▶ _Saved entries_
+ + + + +
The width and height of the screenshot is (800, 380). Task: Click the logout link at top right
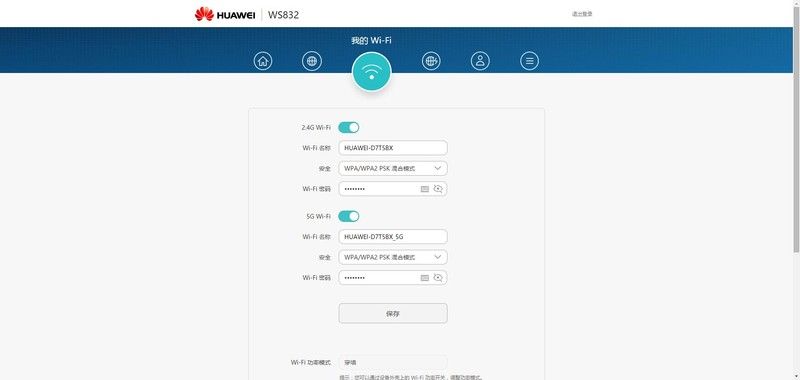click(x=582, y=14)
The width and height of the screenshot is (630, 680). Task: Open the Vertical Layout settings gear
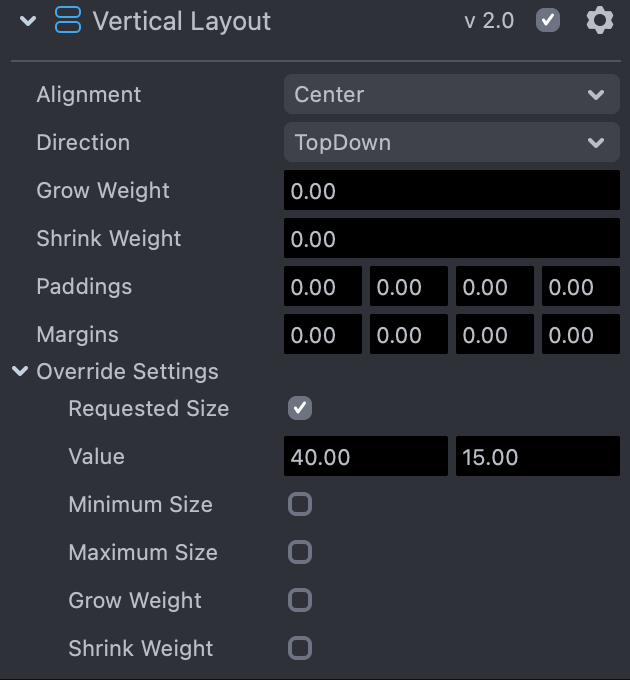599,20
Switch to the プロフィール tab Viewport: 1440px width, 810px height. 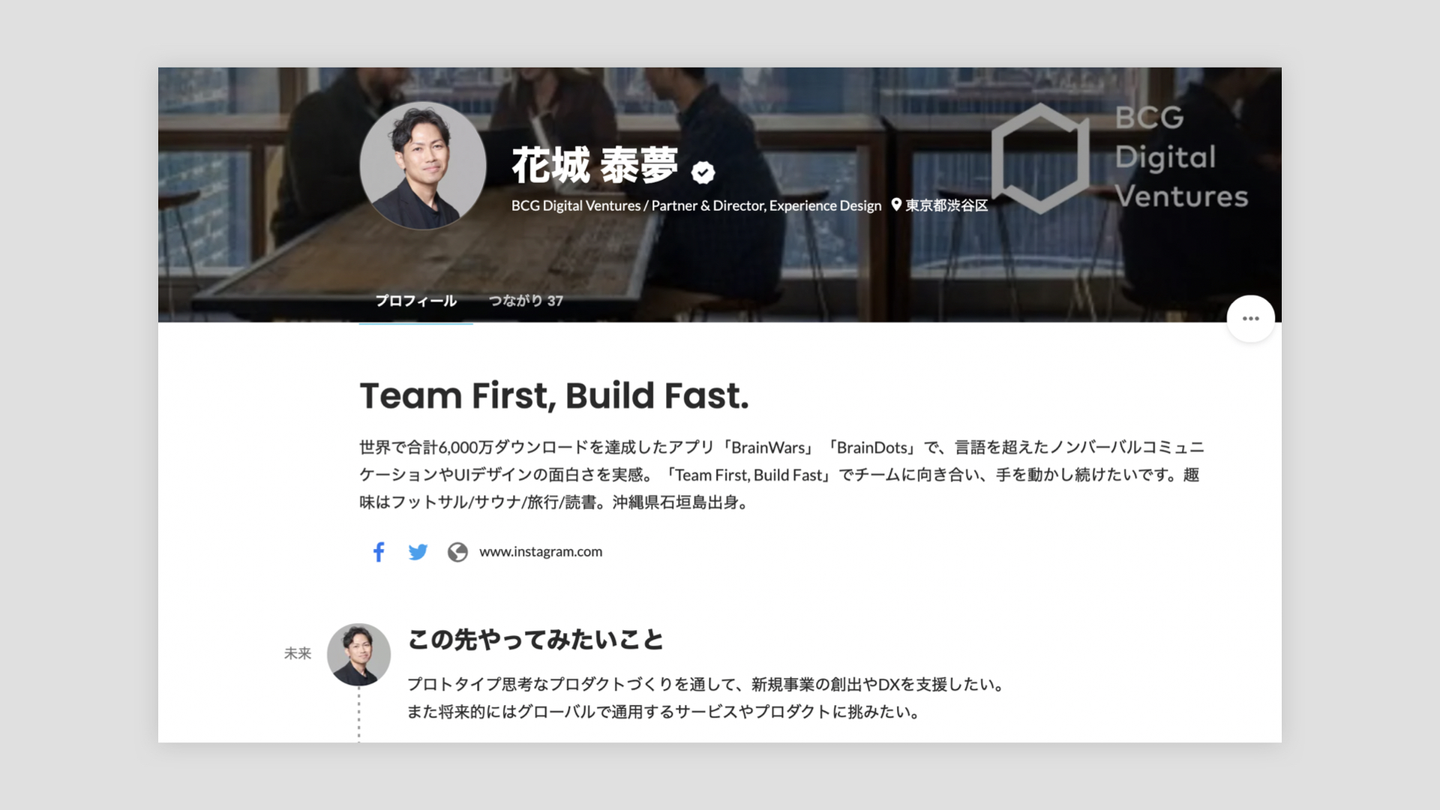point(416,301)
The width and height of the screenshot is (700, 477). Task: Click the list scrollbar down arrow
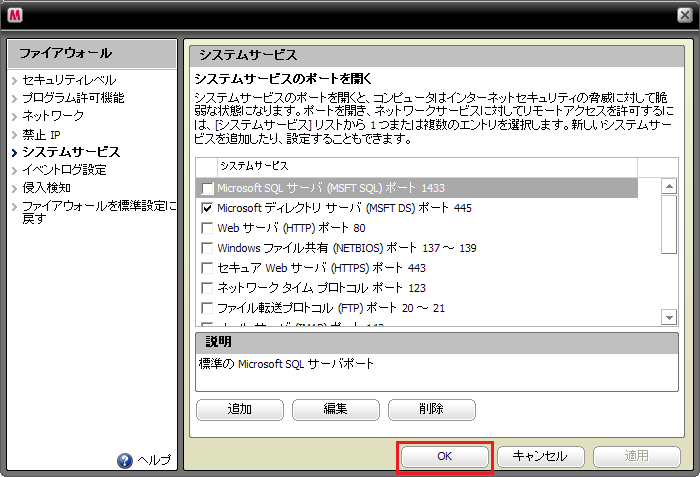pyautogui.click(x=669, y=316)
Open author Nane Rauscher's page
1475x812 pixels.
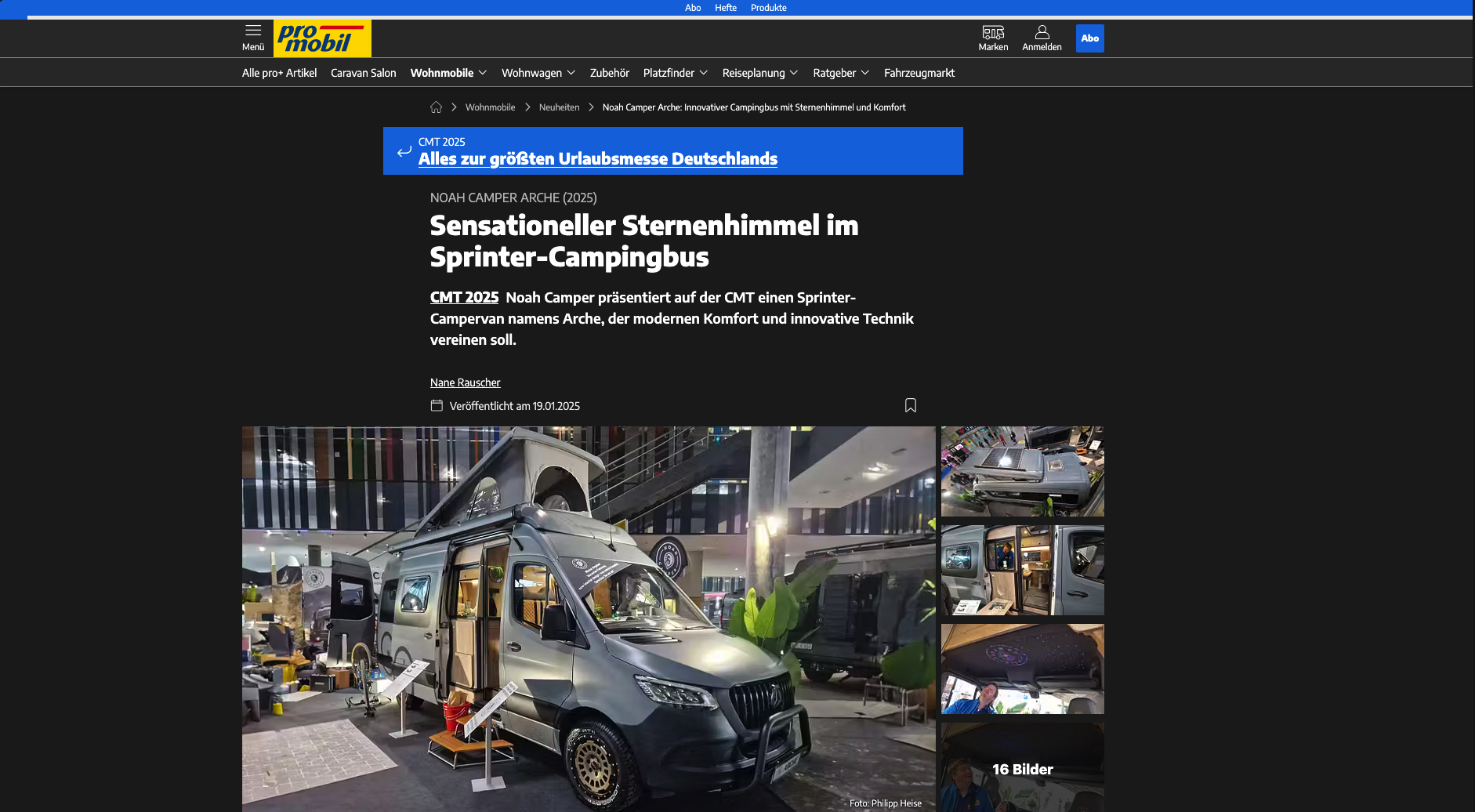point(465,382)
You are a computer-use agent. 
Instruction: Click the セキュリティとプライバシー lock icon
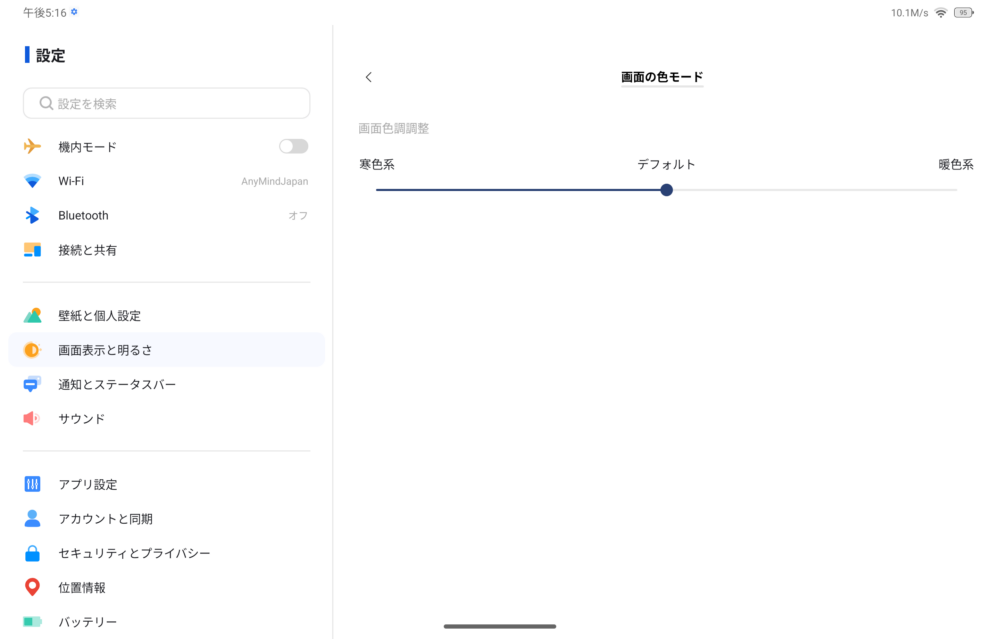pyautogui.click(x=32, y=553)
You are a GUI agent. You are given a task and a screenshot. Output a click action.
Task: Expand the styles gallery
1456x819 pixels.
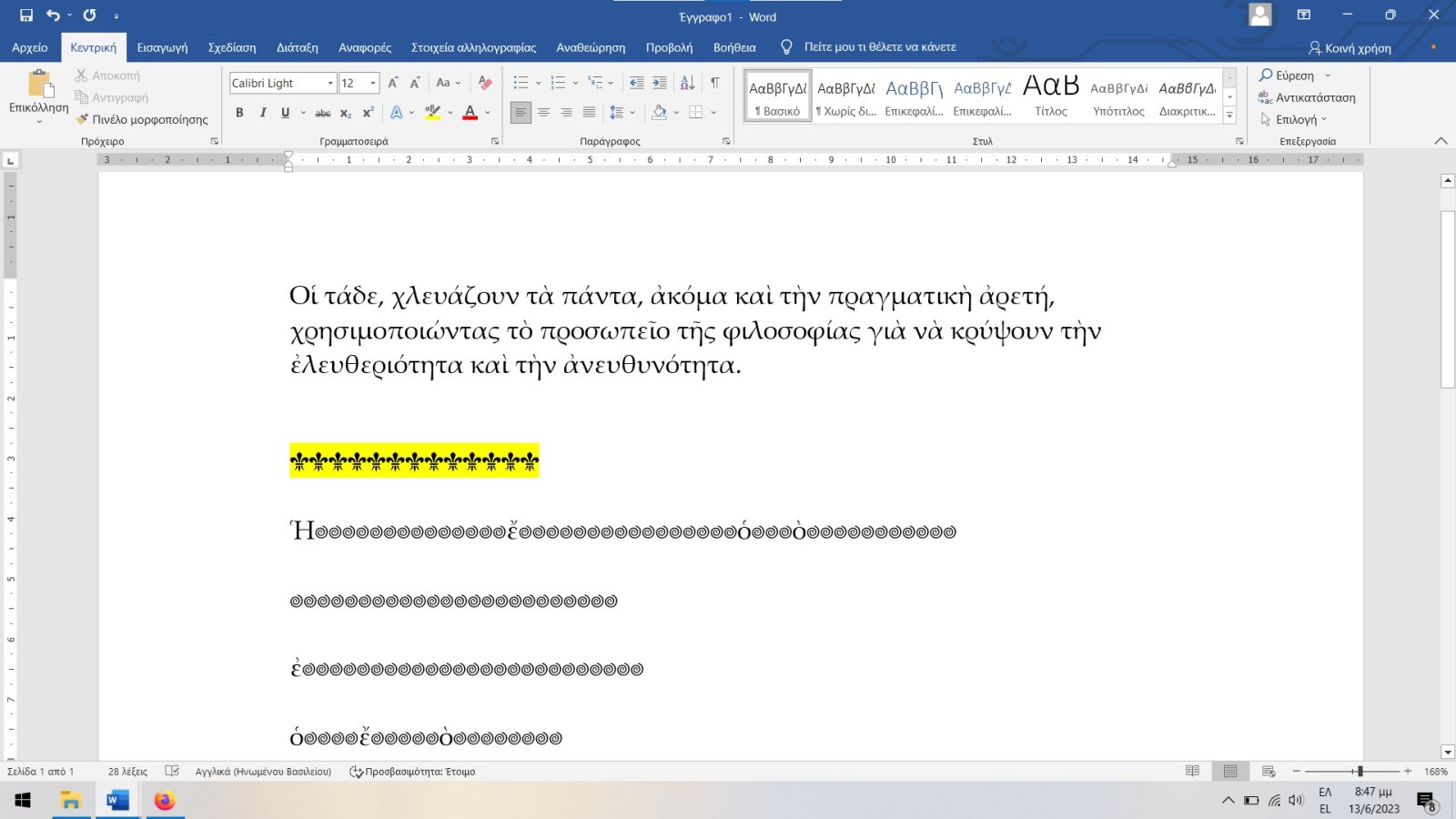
+ + + + +
Set down the lines from the one containing "You are a computer-use agent." through the last line of the records above, both included, exactly as they appear and with no other text. Pictures should not be set down.

You are a computer-use agent. 
Instruction: Click the セキュリティとプライバシー lock icon
pyautogui.click(x=32, y=553)
You are a GUI agent. You are given a task and a screenshot. Output a click action.
Task: Expand the styles gallery
1456x819 pixels.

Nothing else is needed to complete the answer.